● WORK REQUIRED: Copy verbatim the material from its first line to the line that holds "is (420, 821).", including that line.

★ ★ ★ ★ ★ ★ ★

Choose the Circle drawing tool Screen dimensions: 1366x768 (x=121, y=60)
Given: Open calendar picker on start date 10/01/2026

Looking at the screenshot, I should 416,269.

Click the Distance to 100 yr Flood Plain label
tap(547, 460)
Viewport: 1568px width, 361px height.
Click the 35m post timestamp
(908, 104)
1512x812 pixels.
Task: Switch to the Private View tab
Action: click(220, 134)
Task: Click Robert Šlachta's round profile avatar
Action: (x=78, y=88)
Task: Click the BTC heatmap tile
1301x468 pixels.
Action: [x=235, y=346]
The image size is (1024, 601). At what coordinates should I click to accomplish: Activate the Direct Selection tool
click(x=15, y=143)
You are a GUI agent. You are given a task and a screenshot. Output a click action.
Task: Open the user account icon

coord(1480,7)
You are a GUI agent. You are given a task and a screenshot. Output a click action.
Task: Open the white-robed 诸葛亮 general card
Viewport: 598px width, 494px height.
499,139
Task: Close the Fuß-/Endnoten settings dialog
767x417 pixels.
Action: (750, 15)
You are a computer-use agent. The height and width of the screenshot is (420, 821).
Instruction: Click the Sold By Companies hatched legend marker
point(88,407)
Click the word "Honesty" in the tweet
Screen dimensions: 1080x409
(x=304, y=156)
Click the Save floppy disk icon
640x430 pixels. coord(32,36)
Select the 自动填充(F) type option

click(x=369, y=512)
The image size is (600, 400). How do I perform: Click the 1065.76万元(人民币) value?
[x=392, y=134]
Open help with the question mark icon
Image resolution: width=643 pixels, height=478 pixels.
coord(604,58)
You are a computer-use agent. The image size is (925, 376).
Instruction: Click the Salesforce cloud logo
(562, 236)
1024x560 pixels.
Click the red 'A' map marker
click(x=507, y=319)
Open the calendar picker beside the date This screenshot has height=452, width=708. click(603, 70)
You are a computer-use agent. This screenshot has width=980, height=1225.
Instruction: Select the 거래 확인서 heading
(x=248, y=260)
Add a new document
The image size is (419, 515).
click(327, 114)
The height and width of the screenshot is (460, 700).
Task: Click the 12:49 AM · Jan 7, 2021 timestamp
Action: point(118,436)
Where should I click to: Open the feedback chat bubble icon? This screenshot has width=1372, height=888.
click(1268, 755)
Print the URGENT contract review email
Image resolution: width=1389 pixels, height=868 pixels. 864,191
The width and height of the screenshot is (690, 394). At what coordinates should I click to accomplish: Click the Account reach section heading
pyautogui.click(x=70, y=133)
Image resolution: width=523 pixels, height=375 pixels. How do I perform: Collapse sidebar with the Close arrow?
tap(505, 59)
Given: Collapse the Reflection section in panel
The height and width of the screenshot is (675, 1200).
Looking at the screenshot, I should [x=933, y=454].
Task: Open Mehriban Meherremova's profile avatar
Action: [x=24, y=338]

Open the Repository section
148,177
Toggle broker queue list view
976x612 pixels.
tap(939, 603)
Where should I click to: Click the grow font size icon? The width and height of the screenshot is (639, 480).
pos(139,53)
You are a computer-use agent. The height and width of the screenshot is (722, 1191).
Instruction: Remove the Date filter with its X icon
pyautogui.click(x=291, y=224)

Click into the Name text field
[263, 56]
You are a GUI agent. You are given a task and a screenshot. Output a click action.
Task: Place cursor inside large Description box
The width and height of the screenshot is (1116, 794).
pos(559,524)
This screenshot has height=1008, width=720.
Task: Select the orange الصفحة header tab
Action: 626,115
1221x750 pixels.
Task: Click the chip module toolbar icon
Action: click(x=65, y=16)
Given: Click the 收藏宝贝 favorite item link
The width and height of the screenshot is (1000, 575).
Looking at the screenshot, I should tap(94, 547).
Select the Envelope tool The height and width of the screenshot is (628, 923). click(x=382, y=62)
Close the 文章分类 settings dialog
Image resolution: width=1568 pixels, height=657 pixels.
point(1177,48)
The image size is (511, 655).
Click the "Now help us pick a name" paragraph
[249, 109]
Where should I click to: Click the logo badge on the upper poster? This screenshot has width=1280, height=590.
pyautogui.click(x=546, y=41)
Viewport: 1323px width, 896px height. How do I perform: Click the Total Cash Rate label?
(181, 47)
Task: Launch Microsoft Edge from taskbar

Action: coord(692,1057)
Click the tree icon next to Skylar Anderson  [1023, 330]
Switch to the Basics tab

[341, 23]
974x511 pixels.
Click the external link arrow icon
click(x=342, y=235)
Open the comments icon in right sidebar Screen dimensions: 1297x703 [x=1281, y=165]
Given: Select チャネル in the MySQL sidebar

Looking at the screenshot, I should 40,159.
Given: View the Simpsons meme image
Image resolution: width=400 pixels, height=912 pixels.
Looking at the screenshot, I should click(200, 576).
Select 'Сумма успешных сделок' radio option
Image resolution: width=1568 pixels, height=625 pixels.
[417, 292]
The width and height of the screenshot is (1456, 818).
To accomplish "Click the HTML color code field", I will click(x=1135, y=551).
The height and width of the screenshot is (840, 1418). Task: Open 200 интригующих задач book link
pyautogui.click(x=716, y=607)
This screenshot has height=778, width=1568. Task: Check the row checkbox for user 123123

★ ★ ★ ★ ★ ★ ★

● RESULT OF THIS TASK:
Choose the Circle drawing tool Screen dimensions: 1366x768 (x=121, y=60)
Given: Open calendar picker on start date 10/01/2026

Looking at the screenshot, I should 416,269.

Click the Distance to 100 yr Flood Plain label
tap(547, 460)
Viewport: 1568px width, 361px height.
Click the 35m post timestamp
(908, 104)
1512x812 pixels.
Task: Switch to the Private View tab
Action: click(220, 134)
Task: Click Robert Šlachta's round profile avatar
Action: (x=78, y=88)
Task: Click the BTC heatmap tile
1301x468 pixels.
Action: [x=235, y=346]
The image size is (1024, 601). At what coordinates should I click to accomplish: Activate the Direct Selection tool
click(x=15, y=143)
You are a GUI agent. You are given a task and a screenshot. Output a click action.
Task: Open the user account icon

coord(1480,7)
You are a GUI agent. You are given a task and a screenshot. Output a click action.
Task: Open the white-robed 诸葛亮 general card
Viewport: 598px width, 494px height.
499,139
Task: Close the Fuß-/Endnoten settings dialog
767x417 pixels.
Action: (750, 15)
You are a computer-use agent. The height and width of the screenshot is (420, 821).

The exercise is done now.